Орион пожал плечами, а Нефорис продолжала:
— Железную дверь отворили, очевидно, подобранным ключом или отмычкой, потому что ковер был завернут небрежно, а когда мы его развернули, оказалось, что в нем недостает крупного смарагда.
— Какая дерзкая кража! — в негодовании вскричал Орион.
— Это просто невероятно, — прибавил мукаукас, приподнимаясь на подушках.
С ним опять начинался нервный припадок. Он думал, что Господь отвергает его жертву, или сатана хочет помешать ему исполнить священный обет.
— Здесь, конечно, совершилось преступление, — продолжал взволнованный Георгий. — Гнусное дело будет расследовано, и — клянусь именем Христа, которому предназначался ковер — я не успокоюсь до тех пор, пока не отыщу злодея!

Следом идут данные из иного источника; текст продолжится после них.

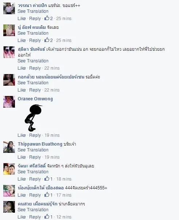The height and width of the screenshot is (220, 179).
Task: Click thumbs-up icon on the 'จัดเลย' comment
Action: (47, 40)

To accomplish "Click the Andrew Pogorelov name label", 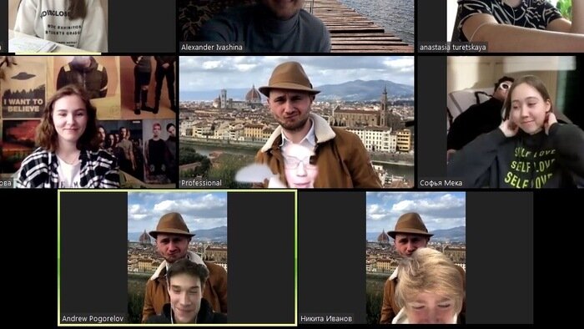I will coord(93,319).
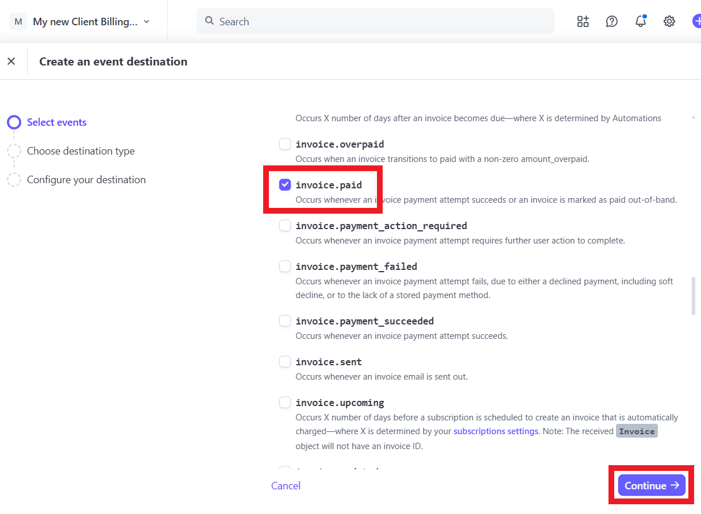Expand the My new Client Billing account dropdown
Screen dimensions: 701x514
pyautogui.click(x=147, y=22)
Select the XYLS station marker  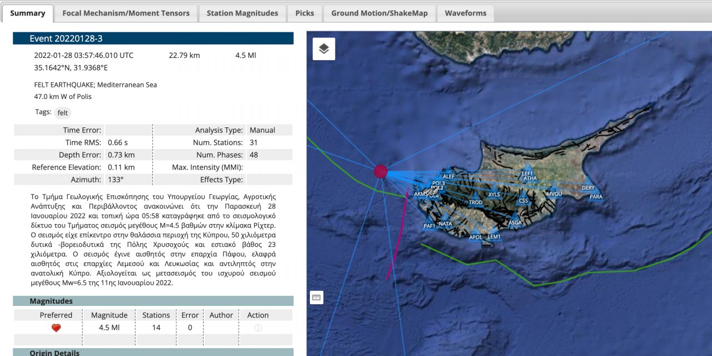(494, 192)
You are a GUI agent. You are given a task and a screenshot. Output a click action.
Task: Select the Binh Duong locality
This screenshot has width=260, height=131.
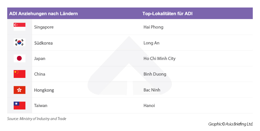pos(155,74)
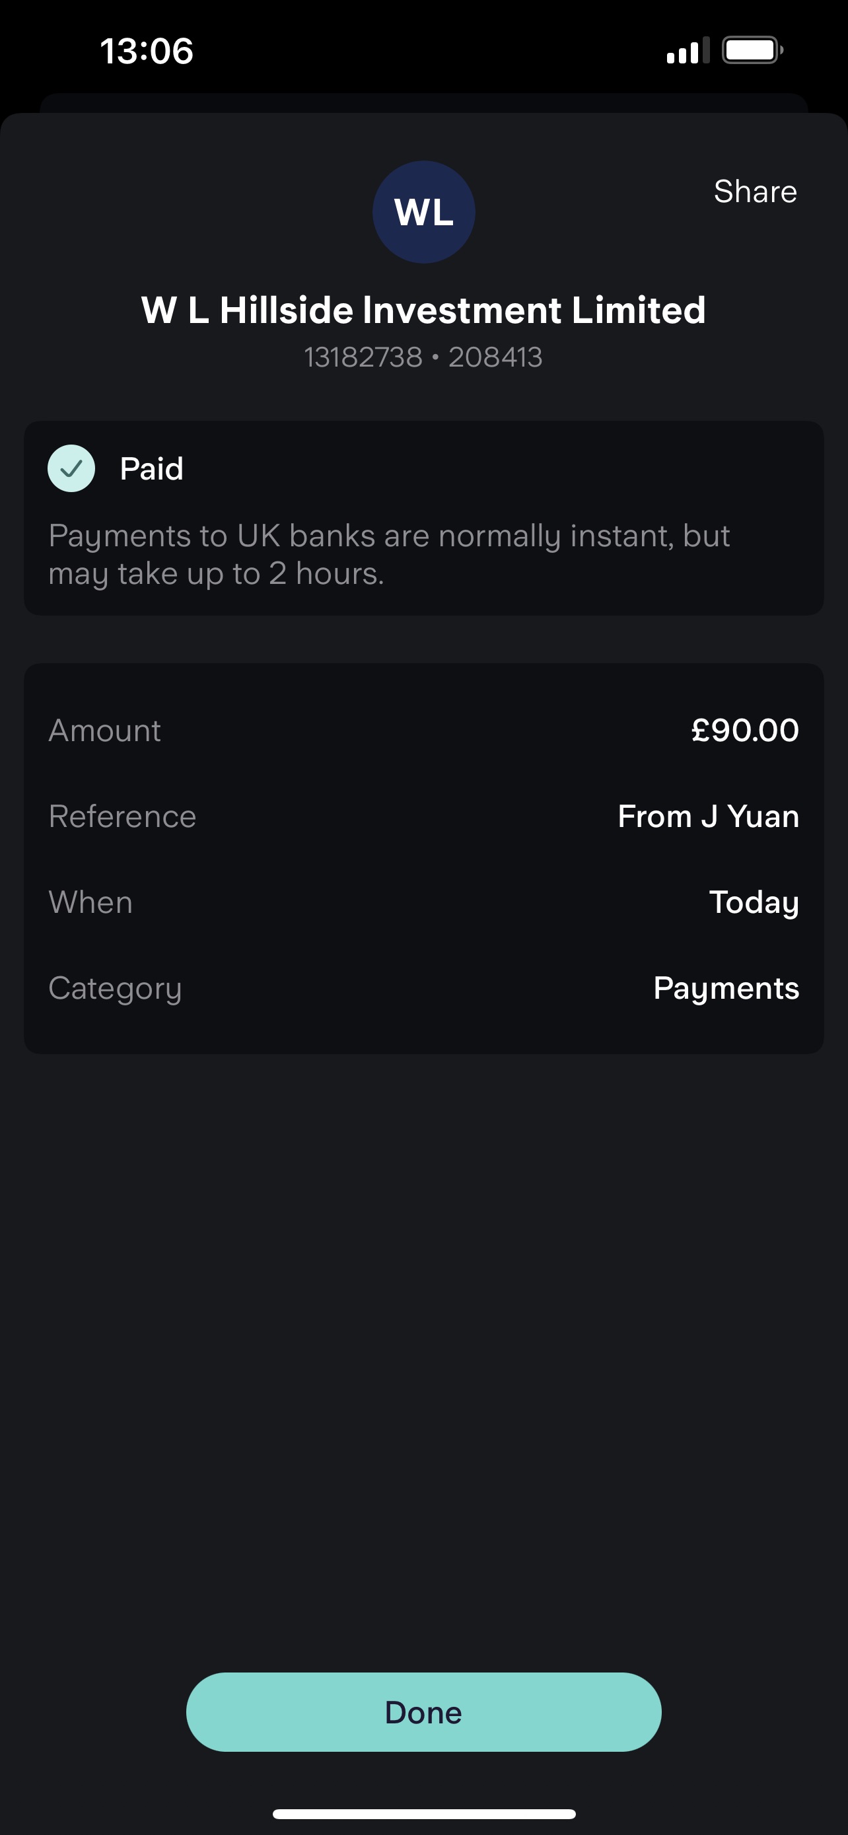Image resolution: width=848 pixels, height=1835 pixels.
Task: Change the Payments category value
Action: 726,989
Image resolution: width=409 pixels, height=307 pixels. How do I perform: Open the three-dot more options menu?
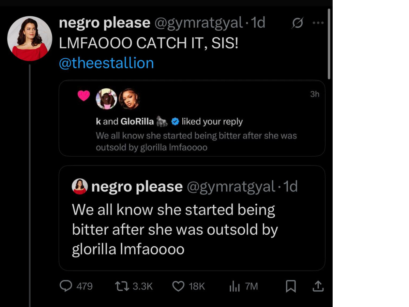(318, 23)
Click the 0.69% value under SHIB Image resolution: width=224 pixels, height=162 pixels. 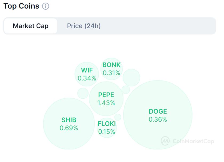click(69, 128)
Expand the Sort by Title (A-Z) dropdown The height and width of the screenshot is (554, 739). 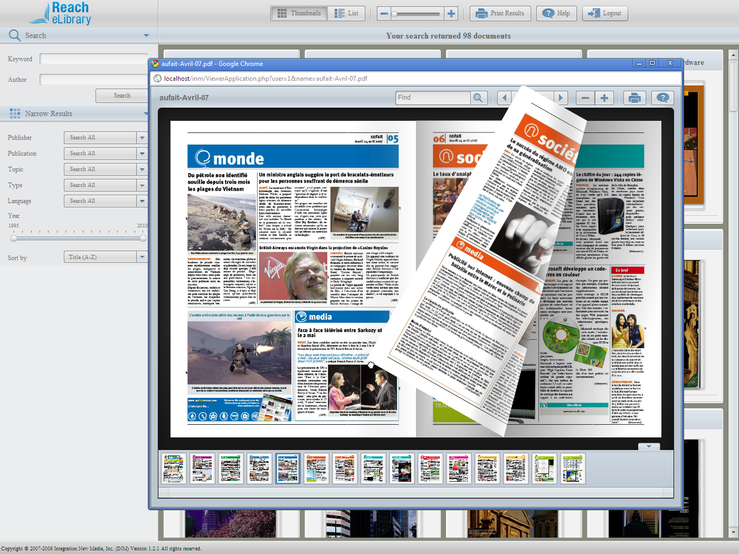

— Во имя Аллаха и его пророка, — прибавил араб, — я обещаю помогать тебе, хотя бы мне пришлось обратиться за помощью к Амру — наместнику высокого халифа в этой стране. У вас в доме были произнесены слова, которых я не могу и не должен забыть, так же как и твой намек, молодой человек. Про меня сказали, что я пришил к ковру поддельный камень необыкновенной величины, а потом велел его украсть из опасения, что мой обман обнаружится, когда ювелир будет рассматривать драгоценности при дневном свете. Такой обиды нельзя простить. Я человек честный, почтенные господа, и скажу прямо — человек богатый. Мое имя никогда не было запятнано, и кто решится оклеветать меня в преклонные годы, тому я докажу, что старый Гашим имеет друзей более влиятельных, чем вы думаете!
Кроткие глаза араба наполнились слезами. Несправедливая обида глубоко уязвила его, но все-таки ему было тяжело объясняться так резко в присутствии больного мукаукаса, который внушал старику почтение и жалость. Однако несмотря на природную мягкость тон его речи доказывал, что он сумеет постоять за себя.
— Кто осмелился приписать тебе подобную низость? — с живостью воскликнул испуганный Орион.
— К сожалению, твоя родная мать, — отвечал мусульманин с грустью и досадой, поднимая плечи по привычке, свойственной народам Востока.
— Не сердись на нее, — сказал мукаукас. — Известно, что женщины обладают более сострадательным сердцем, чем мужчины, но это не мешает им, однако, необдуманно злословить и высказывать подозрительность, особенно к иноверцам. Зато женщины восприимчивее ко всему доброму. У них волос долог, да ум короток, гласит пословица.
— Мужчины всегда готовы осудить нас, — возразила Нефорис, — но я покорно снесу заслуженный упрек! — И она принялась заботливо поправлять подушки больного и дала ему лекарство.
— Еще раз прошу у тебя прощения, почтенный Гашим, — продолжала матрона, — прости же меня вполне искренно, от всего сердца, потому что я сознаю свою вину!